• What to produce
Reproduce the records below line for line without changes, omitting the pictures from your output.

• Materials provided
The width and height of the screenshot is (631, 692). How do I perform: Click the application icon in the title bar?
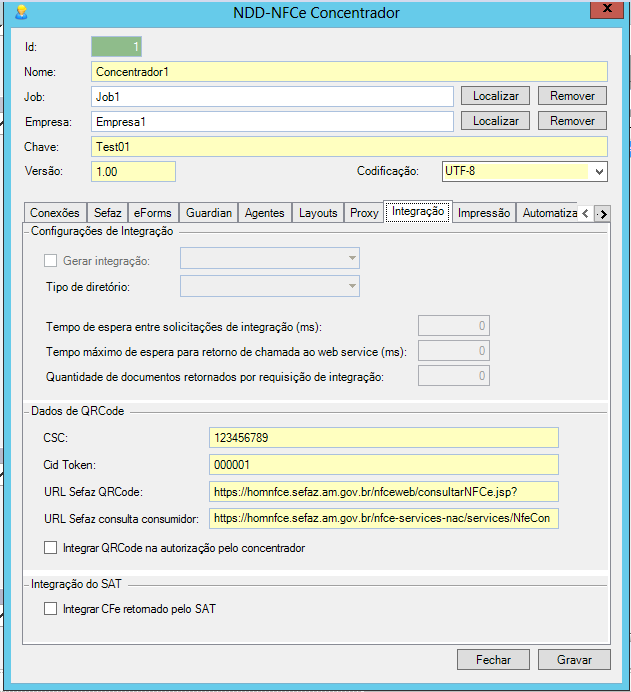point(21,13)
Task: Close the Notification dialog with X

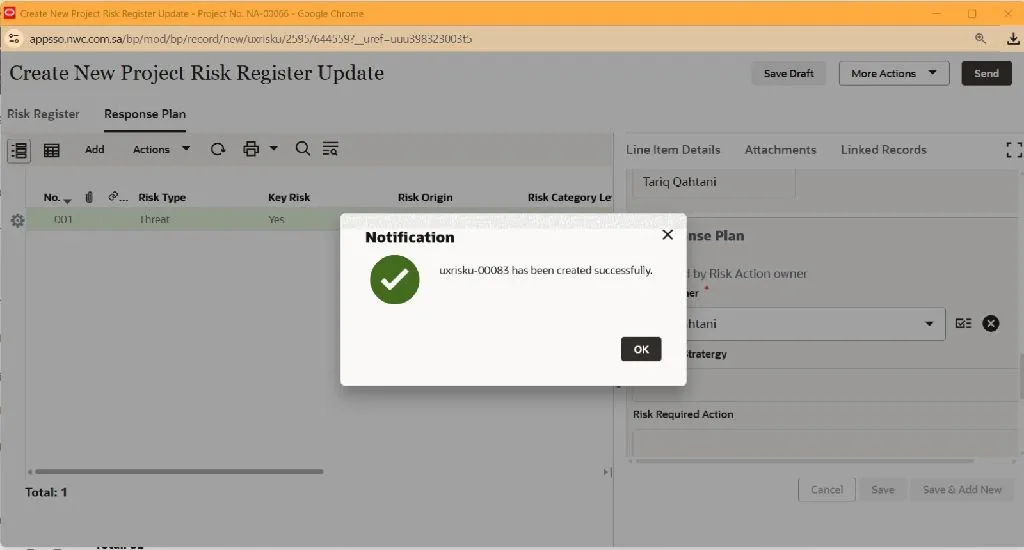Action: (x=667, y=235)
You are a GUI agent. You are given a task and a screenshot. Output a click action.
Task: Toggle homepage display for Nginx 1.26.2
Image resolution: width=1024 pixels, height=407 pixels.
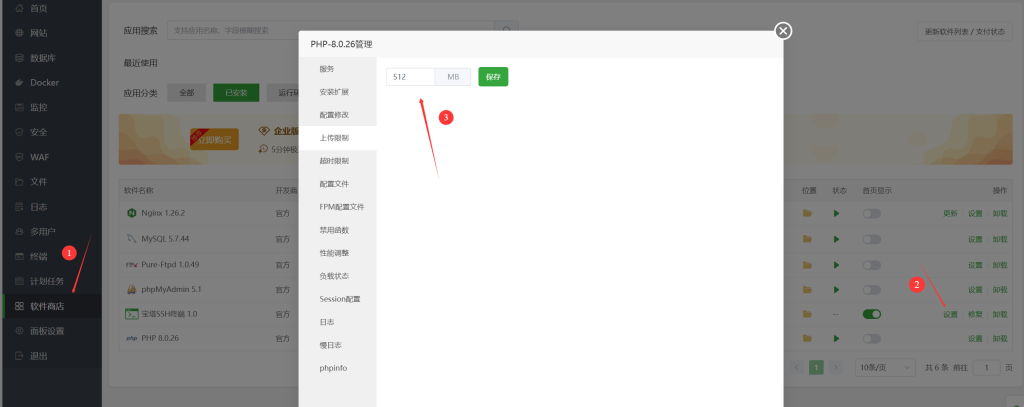[872, 214]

• Final answer
The width and height of the screenshot is (631, 692). How do I perform: Click the application icon in the title bar?
point(21,13)
Task: Close the Notification dialog with X

Action: (x=667, y=235)
You are a GUI agent. You are given a task and a screenshot. Output a click action.
Task: Toggle homepage display for Nginx 1.26.2
Image resolution: width=1024 pixels, height=407 pixels.
[872, 214]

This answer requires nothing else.